Goal: Implement the Raft consensus protocol to maintain replicated logs and ensure consistent state across unreliable networks.
- Built a leader election, log replication, and persistence mechanism across simulated servers.
- Implemented all three parts of the lab:
- 2A: Leader election and heartbeat mechanism.

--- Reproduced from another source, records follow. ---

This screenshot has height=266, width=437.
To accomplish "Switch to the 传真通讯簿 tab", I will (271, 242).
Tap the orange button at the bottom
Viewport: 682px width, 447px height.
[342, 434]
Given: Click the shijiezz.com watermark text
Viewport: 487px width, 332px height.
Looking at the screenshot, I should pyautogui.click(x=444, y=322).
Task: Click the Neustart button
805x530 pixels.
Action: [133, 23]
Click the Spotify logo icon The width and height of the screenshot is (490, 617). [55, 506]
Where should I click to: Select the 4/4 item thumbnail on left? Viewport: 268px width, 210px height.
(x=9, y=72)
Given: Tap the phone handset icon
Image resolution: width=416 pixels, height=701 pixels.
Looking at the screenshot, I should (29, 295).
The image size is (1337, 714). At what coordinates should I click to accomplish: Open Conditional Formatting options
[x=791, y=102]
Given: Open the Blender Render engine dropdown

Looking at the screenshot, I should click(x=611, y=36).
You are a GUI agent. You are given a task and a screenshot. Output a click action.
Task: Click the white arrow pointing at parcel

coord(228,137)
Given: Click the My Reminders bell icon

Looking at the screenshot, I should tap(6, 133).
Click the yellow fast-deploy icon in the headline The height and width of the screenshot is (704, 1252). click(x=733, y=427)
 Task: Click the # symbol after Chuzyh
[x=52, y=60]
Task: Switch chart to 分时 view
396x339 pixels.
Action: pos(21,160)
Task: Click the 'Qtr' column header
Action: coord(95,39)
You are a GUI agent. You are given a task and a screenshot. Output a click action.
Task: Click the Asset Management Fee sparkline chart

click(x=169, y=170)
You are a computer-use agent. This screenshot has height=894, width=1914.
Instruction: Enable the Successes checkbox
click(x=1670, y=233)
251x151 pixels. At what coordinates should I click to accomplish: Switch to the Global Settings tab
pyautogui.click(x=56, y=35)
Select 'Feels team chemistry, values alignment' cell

- 2B: Log replication and follower consistency.
- 2C: State persistence and recovery after crash or reboot.
- Verified correctness with 100% passing scores on all test suites (2A, 2B, 2C).
- Optimized election timeouts and RPC scheduling for deterministic recovery and efficient consensus.
- Developed an in-depth understanding of distributed consensus and fault tolerance.
- Learned how to maintain replicated state machines that remain consistent under partial failure.
- Practiced lock management, concurrency control, and Go RPC message flow debugging.
- Experienced real-world reliability engineering: heartbeat intervals, election backoffs, and log compaction design trade-offs.
Goal: Build a linearizable, fault-tolerant key/value storage service using Raft for replication, providing strong consistency guarantees.
- Implemented a replicated state machine architecture with KVServers backed by Raft consensus.
- Built two major components:
- 3A: Key/value service with linearizability and exactly-once semantics
- 3B: Log compaction via snapshotting to prevent unbounded memory growth
- Key features implemented:
- Client request deduplication using ClientID and sequence numbers for idempotency
- Notification channels for efficient waiting on Raft commit confirmations
- Leader detection and retry logic with smart leader caching
- Snapshot installation with InstallSnapshot RPC for catching up lagging followers
- Conditional snapshot installation (
CondInstallSnapshot) to prevent stale snapshot overwrites
- Linearizability: All operations (Get/Put/Append) appear to execute atomically at some point between their invocation and response
- Exactly-once semantics: Handled duplicate client requests through sequence number tracking
- Memory management: Implemented log compaction when Raft state approaches
maxraftstatethreshold - State persistence: Snapshot includes both key-value database and deduplication state
- Fault tolerance: Service continues operating as long as a majority of servers are available
- Mastered building applications on top of consensus protocols (Raft as a black box)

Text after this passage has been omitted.